Última modificação em 26 de março de 2026 às 09:52
O banqueiro Daniel Vorcaro deve apresentar, em abril, uma proposta de delação premiada à Polícia Federal e à Procuradoria-Geral da República, no âmbito das investigações sobre um suposto esquema de fraudes financeiras envolvendo o Banco Master.
De acordo com investigadores, o material não deve se limitar a citar autoridades e agentes políticos, mas também revelar a atuação de operadores que estariam acima do próprio banqueiro na estrutura do esquema.
As apurações indicam que pelo menos duas pessoas ocupariam posições superiores na organização, responsável por movimentações financeiras irregulares por meio de fundos utilizados para inflar patrimônio e desviar recursos.
A proposta de colaboração também deve abordar a relação de Vorcaro com ministros do Supremo Tribunal Federal, incluindo Dias Toffoli e Alexandre de Moraes.
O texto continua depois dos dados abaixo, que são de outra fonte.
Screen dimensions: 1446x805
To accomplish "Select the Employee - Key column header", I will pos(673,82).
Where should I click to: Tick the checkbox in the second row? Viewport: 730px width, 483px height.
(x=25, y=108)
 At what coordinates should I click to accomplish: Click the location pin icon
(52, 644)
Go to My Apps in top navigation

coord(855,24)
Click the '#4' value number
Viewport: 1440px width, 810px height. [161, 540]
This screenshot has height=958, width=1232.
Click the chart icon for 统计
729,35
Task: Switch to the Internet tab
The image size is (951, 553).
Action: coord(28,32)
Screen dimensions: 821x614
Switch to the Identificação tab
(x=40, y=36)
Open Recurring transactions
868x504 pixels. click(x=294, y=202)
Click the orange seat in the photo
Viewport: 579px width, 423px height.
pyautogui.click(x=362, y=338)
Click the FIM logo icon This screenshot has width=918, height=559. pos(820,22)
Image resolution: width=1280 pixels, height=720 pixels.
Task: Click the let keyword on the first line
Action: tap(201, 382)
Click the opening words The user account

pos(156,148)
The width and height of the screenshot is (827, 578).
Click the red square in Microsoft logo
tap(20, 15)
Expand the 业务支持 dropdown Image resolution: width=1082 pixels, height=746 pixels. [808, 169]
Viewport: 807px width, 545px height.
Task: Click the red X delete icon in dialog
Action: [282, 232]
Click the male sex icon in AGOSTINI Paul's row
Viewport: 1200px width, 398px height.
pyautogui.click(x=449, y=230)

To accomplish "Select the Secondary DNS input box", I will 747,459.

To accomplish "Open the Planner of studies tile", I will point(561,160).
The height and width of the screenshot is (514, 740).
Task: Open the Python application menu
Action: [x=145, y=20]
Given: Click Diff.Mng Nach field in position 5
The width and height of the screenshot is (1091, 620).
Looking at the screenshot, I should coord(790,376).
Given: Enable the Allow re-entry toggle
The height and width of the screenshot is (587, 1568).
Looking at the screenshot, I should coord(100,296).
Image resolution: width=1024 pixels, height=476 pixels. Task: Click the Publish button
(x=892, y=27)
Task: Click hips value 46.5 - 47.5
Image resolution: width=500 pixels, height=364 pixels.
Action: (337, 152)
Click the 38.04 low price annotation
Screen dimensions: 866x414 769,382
No caso de Toffoli, o ministro afirma não haver irregularidades e sustenta que não há fatos novos além da negociação envolvendo parte de um resort de sua família com um fundo ligado ao banco. Já em relação a Moraes, investigadores apontam proximidade com o banqueiro, especialmente após a contratação do escritório de advocacia da esposa do ministro, em contrato estimado em R$ 3,6 milhões mensais.
Apesar disso, até o momento, não há indícios de que Moraes tenha adotado medidas que tenham beneficiado diretamente Vorcaro.
As investigações também avançam sobre a possível participação de políticos. Segundo apurações, líderes partidários teriam ampliado suas atividades, migrando de operações ligadas a emendas parlamentares para práticas financeiras ilegais por meio do esquema.
Após a entrega da proposta, caberá à PF e à PGR analisar o conteúdo, podendo solicitar ajustes. Caso seja aceita, a delação ainda precisará ser homologada pelo ministro André Mendonça, relator do caso no Supremo.